## [Required work]
Only one stretch of the data below is wanted: the lines from the one with "Contact US (41, 2530)" through the one with "Best Courses After 10th (24, 1720)", repeated exactly.

## [Dataset excerpts]
---+---

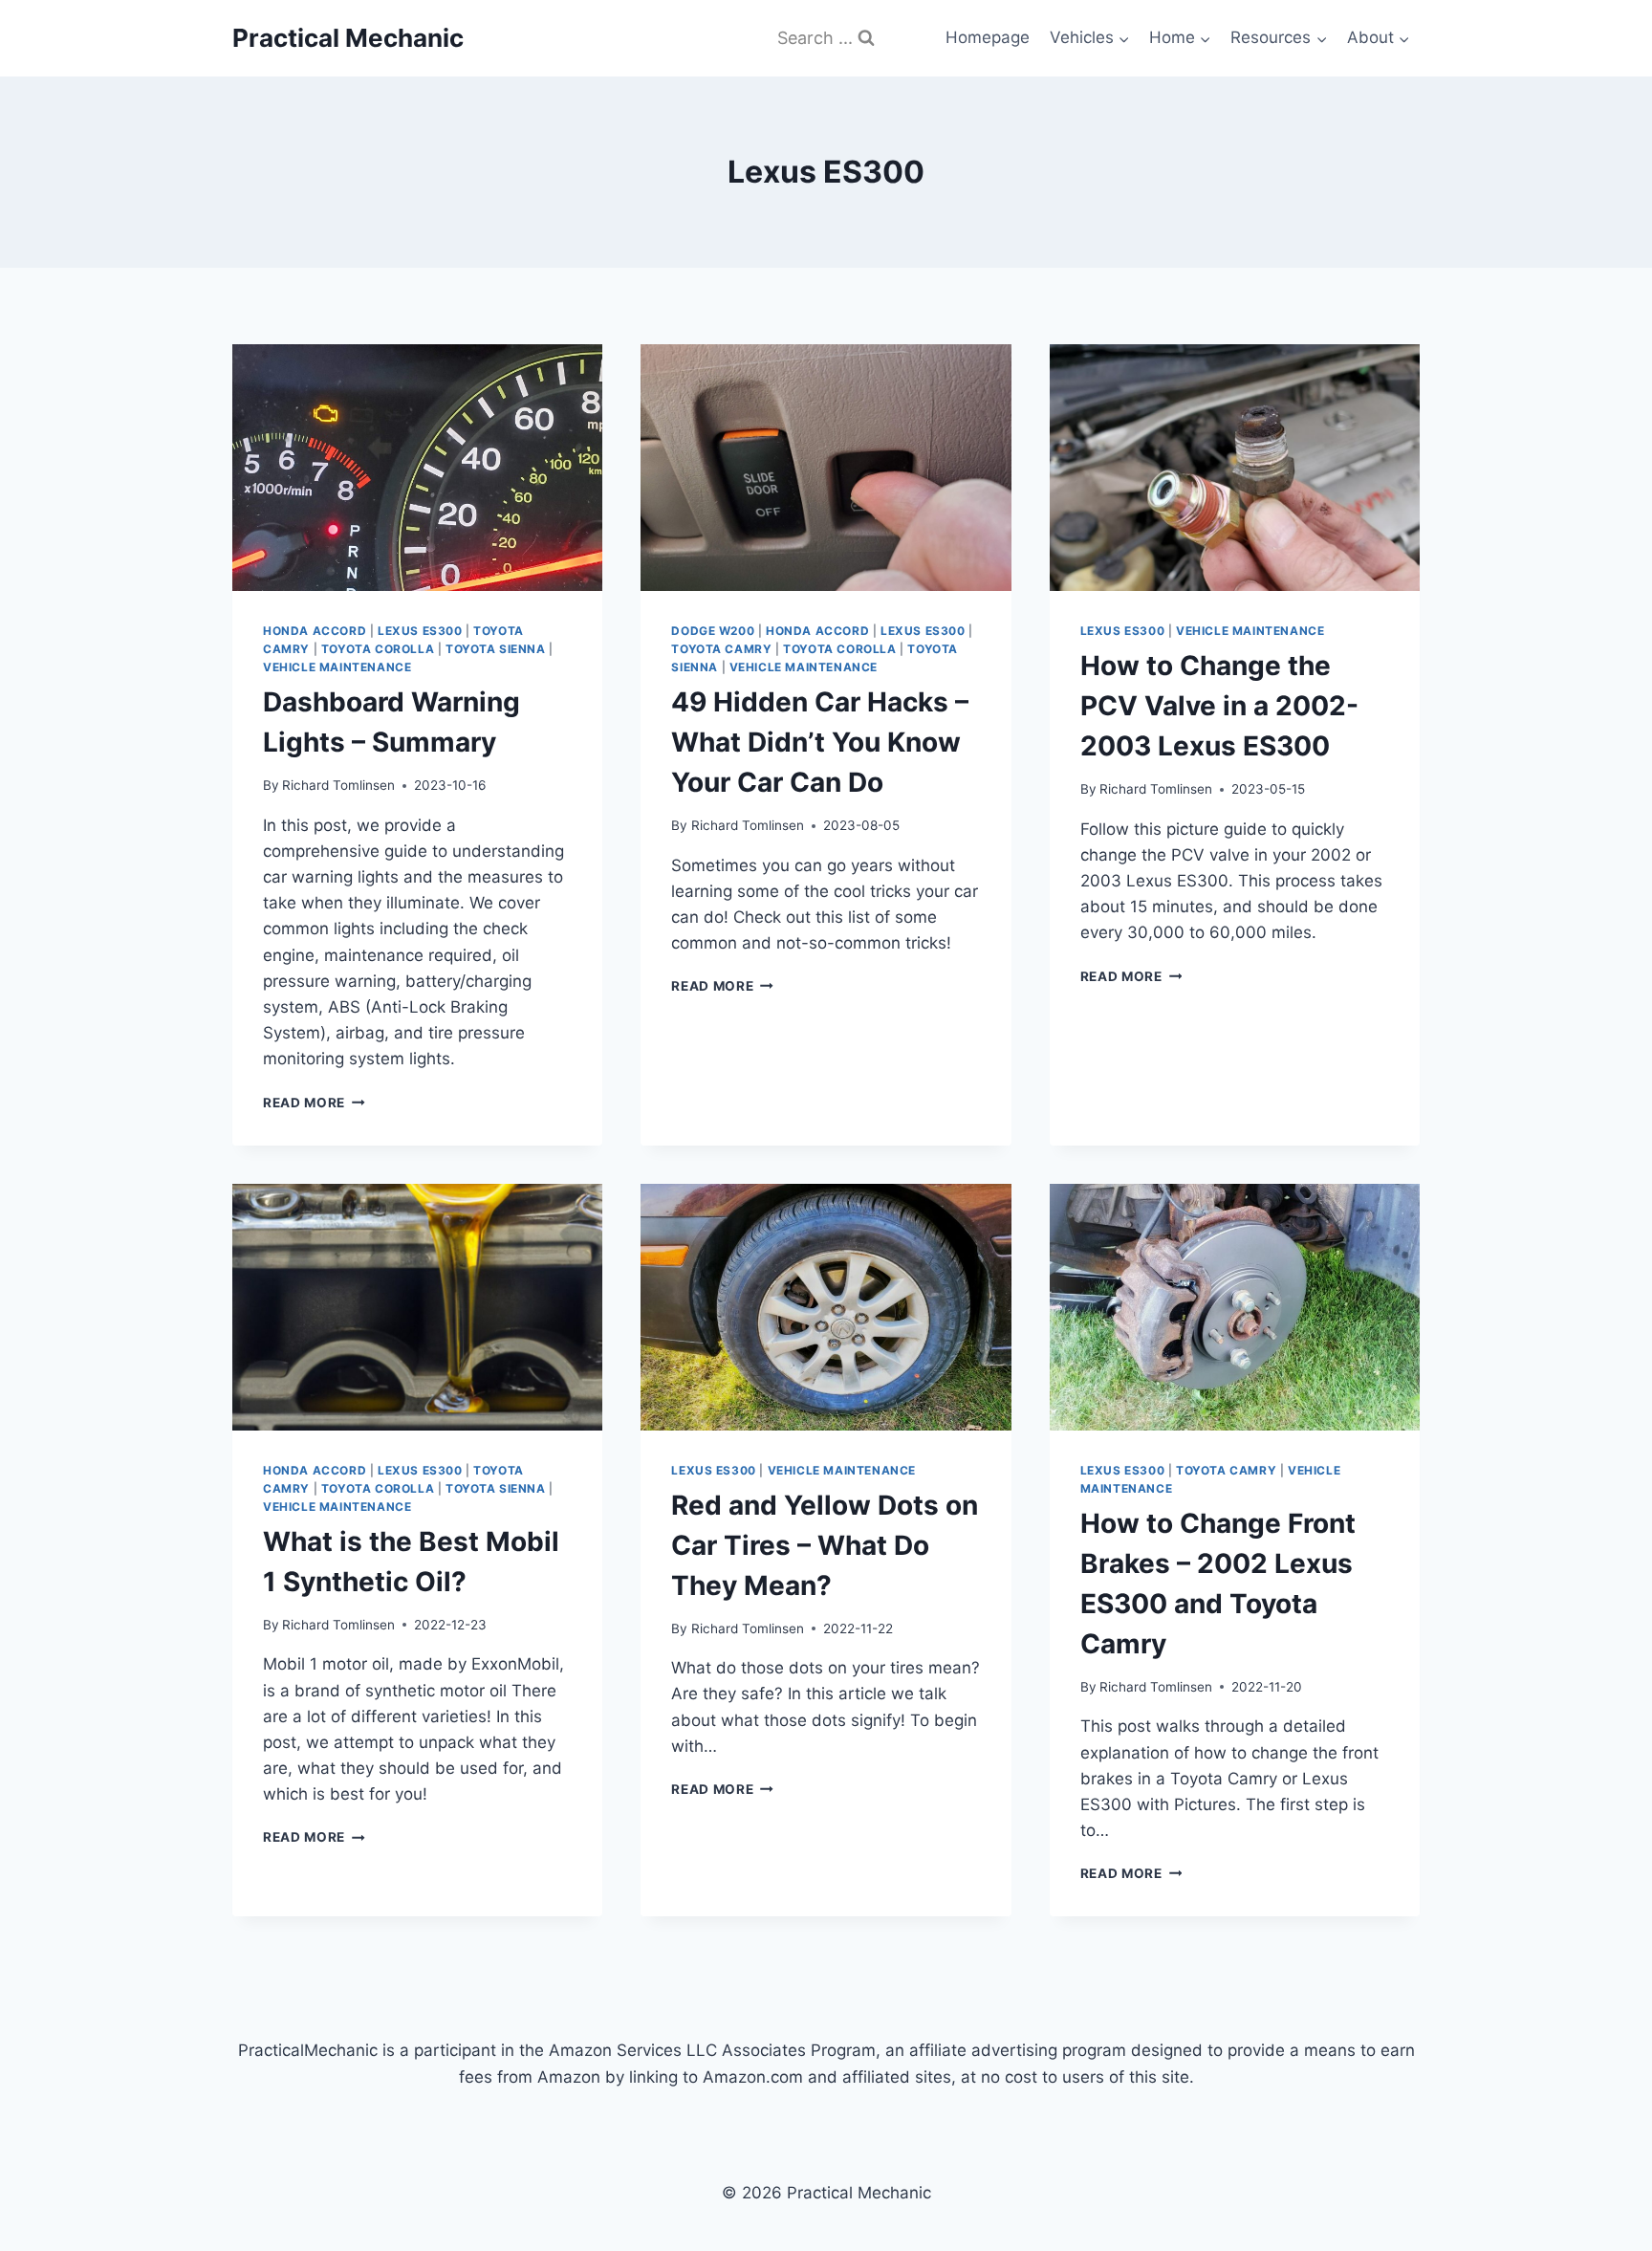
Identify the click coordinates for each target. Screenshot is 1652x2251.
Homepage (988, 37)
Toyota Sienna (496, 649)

---+---

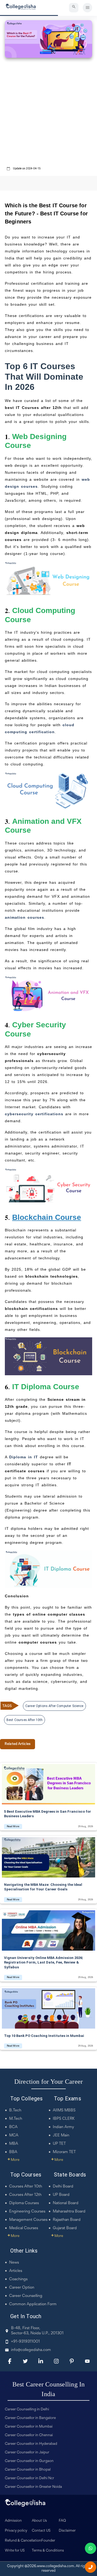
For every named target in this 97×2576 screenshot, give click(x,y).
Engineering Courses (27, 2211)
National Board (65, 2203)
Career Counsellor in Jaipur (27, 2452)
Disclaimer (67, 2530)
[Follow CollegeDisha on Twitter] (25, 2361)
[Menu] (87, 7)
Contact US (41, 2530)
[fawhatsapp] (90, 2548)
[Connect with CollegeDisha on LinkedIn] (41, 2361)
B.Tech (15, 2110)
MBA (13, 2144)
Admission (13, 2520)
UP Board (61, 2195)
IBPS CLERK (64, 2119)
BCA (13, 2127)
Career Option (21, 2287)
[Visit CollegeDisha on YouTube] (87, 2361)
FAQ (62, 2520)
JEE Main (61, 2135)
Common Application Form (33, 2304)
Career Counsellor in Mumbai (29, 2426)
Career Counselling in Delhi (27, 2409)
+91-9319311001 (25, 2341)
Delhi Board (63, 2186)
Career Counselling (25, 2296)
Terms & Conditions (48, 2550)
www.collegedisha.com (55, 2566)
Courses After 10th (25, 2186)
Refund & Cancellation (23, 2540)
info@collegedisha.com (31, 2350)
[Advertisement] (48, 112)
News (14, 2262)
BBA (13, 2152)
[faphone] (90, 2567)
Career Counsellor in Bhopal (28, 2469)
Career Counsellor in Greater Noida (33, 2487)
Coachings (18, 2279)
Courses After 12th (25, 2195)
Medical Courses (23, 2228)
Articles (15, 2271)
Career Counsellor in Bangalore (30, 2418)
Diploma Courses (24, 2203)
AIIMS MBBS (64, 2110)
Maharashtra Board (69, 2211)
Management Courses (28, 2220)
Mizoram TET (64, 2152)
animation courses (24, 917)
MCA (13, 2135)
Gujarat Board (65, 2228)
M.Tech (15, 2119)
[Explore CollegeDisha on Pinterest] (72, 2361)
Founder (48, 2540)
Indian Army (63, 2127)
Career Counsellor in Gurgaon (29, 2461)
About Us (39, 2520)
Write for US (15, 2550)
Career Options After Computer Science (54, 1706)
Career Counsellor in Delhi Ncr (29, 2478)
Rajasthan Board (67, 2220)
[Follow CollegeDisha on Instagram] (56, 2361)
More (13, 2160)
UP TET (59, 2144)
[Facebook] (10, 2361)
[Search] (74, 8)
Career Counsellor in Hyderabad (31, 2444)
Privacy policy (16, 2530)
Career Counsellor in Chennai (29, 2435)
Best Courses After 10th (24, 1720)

---+---

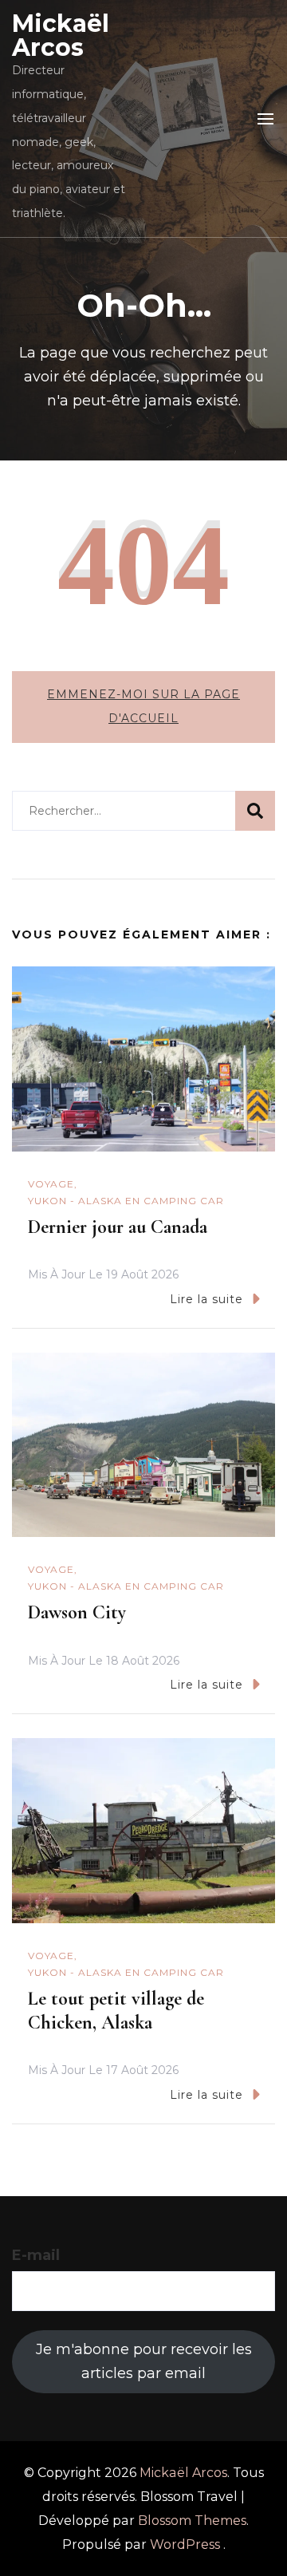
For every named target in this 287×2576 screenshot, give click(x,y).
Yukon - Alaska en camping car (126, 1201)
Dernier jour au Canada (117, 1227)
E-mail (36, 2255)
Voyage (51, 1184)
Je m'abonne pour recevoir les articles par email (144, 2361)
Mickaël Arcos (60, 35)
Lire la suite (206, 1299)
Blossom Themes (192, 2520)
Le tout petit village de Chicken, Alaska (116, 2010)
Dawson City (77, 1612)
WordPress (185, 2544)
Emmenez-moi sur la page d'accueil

---+---

## [Response to the exercise]
Contact US (41, 2530)
[fawhatsapp] (90, 2548)
[Connect with CollegeDisha on LinkedIn] (41, 2361)
B.Tech (15, 2110)
MBA (13, 2144)
Admission (13, 2520)
UP Board (61, 2195)
IBPS CLERK (64, 2119)
BCA (13, 2127)
Career Option (21, 2287)
[Visit CollegeDisha on YouTube] (87, 2361)
FAQ (62, 2520)
JEE Main (61, 2135)
Common Application Form (33, 2304)
Career Counsellor in Mumbai (29, 2426)
Career Counselling in Delhi (27, 2409)
+91-9319311001 (25, 2341)
Delhi Board (63, 2186)
Career Counselling (25, 2296)
Terms & Conditions (48, 2550)
www.collegedisha.com (55, 2566)
Courses After 10th (25, 2186)
Refund & Cancellation (23, 2540)
info@collegedisha.com (31, 2350)
[Advertisement] (48, 112)
News (14, 2262)
BBA (13, 2152)
[faphone] (90, 2567)
Career Counsellor in Bhopal (28, 2469)
Career Counsellor in Greater Noida (33, 2487)
Coachings (18, 2279)
Courses After 12th (25, 2195)
Medical Courses (23, 2228)
Articles (15, 2271)
Career Counsellor in Bangalore (30, 2418)
Diploma Courses (24, 2203)
AIIMS MBBS (64, 2110)
Maharashtra Board (69, 2211)
Management Courses (28, 2220)
Mizoram TET (64, 2152)
animation courses (24, 917)
MCA (13, 2135)
Gujarat Board (65, 2228)
M.Tech (15, 2119)
[Explore CollegeDisha on Pinterest] (72, 2361)
Founder (48, 2540)
Indian Army (63, 2127)
Career Counsellor in Gurgaon (29, 2461)
About Us (39, 2520)
Write for US (15, 2550)
Career Options After Computer Science (54, 1706)
Career Counsellor in Delhi Ncr (29, 2478)
Rajasthan Board (67, 2220)
[Follow CollegeDisha on Instagram] (56, 2361)
More (13, 2160)
UP TET (59, 2144)
[Facebook] (10, 2361)
[Search] (74, 8)
Career Counsellor in Hyderabad (31, 2444)
Privacy policy (16, 2530)
Career Counsellor in Chennai (29, 2435)
Best Courses After 10th (24, 1720)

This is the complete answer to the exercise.